De tout temps, les moeurs politiques du Québec ont été élastiques.

De tout temps, les moeurs politiques du Québec ont été élastiques.

Les gens de ma génération se souviendront de Gérald Martineau, le grand argentier de l'Union nationale sous Duplessis, à qui les fournisseurs de biens et de services devaient remettre un pourcentage de chaque contrat pour être en mesure de faire affaire avec le gouvernement.

Et, au moment des élections, ce même gouvernement ne se gênait pas pour offrir jusqu'à des réfrigérateurs pour acheter le vote de certains électeurs ruraux. Les récompenses politiques englobaient toutes les sphères de la société. Même les employés de la SAQ qui avaient perdu leurs élections devaient céder leur place à ceux qui les avaient gagnées.

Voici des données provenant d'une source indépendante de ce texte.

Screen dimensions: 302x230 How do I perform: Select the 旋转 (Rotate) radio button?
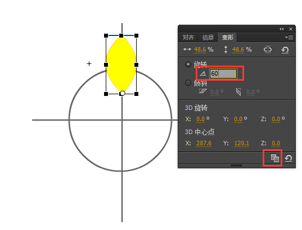coord(188,64)
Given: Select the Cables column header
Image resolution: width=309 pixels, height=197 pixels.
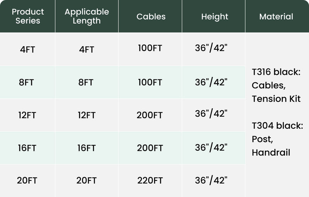Looking at the screenshot, I should pos(151,17).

La population en général ne s'offusquait pas outre mesure de ce qui était considéré comme normal à l'époque.

Il a fallu la Révolution tranquille pour mettre fin à ce que l'histoire appelle aujourd'hui la Grande noirceur. Lentement mais sûrement, le Québec a modifié ses lois sur le financement des partis politiques, passant de ce qu'il y avait de pire à ce qu'il y avait de mieux au Canada.

Mais, tout comme pour les lois sur l'impôt, il y aura toujours des individus ou des entreprises qui réussiront à trouver des failles dans les lois concernant le financement des partis politiques. Le principe est assez simple: tout ce qui n'est pas expressément défendu par la loi est automatiquement permis.

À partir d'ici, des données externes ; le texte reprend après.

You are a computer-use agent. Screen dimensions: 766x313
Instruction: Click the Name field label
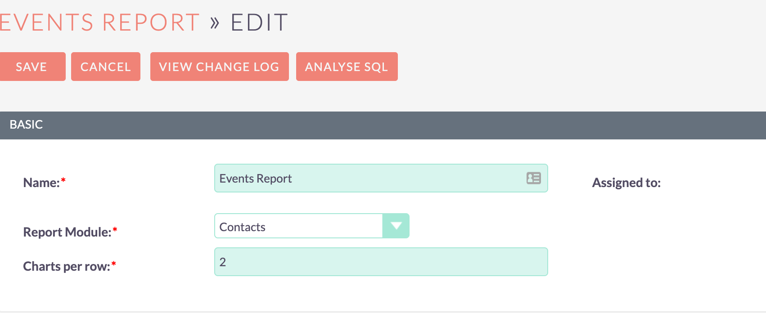click(x=41, y=183)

Cela ne veut pas dire qu'on doit jeter le bébé avec l'eau du bain tout simplement parce que certains ont réussi à tirer avantage du système en place. On en est rendu aujourd'hui à considérer comme un voleur toute personne qui ose donner à un parti politique alors que c'est là une des expressions fondamentales d'une société démocratique. Dernièrement, on a vu de nombreux cas de financement douteux impliquant des entreprises qui donnent par l'intermédiaire d'individus, de façon à contourner l'esprit de la loi. Les exceptions sont alors perçues comme la règle générale dans la tête des gens.

On a tout mis dans la même boîte. Si une entreprise recevait un contrat du gouvernement, quelqu'un déterrait le fait qu'un des dirigeants avait donné à tel parti politique plusieurs années auparavant. Si un avocat recevait un mandat du gouvernement ou faisait l'objet d'une nomination, tout ce qu'il avait pu donner à des partis politiques était étalé sur la place publique.

Donner à un parti politique est alors devenu un crime de lèse-majesté avec la conséquence qu'aujourd'hui, il n'y a plus personne qui veuille donner à quelque parti que ce soit de peur que son nom ne se retrouve éventuellement sur la place publique.

Parlez-en à n'importe quel avocat ou ingénieur en ville et vous aurez la même réponse: «Je ne donne plus un sou à quelque parti politique que ce soit, car je ne veux pas passer pour un criminel.» Parlez-en également à des dirigeants de partis politiques et tous vous diront sans ambiguïté que l'argent n'entre plus. C'est ce que j'appelle les dommages collatéraux de la publicité excessive sur des cas de financement parfois illégal.

Un parti politique est comme une entreprise. Il a besoin d'argent pour payer ses employés et financer ses opérations courantes. Les lois sur le financement des partis politiques votées au cours des dernières 50 années avaient pour but d'éliminer l'argent «sale» tout en permettant aux différents partis politiques de pouvoir amasser des fonds en toute légalité, sans cachette aucune.

Mais si le financement légal est maintenant perçu comme «sale», comment les partis politiques pourront-ils se financer à l'avenir? Certains diront que le financement public est la seule solution. Ce serait une erreur, car cela signifierait l'abdication d'un droit fondamental en démocratie, à savoir celui de tout citoyen de pouvoir exprimer sa vision de la société en aidant au financement d'un parti politique qui reflète ses opinions politiques.

Les lois actuelles doivent être renforcées pour éviter les abus, mais cessons de démoniser le fait de donner à un parti politique.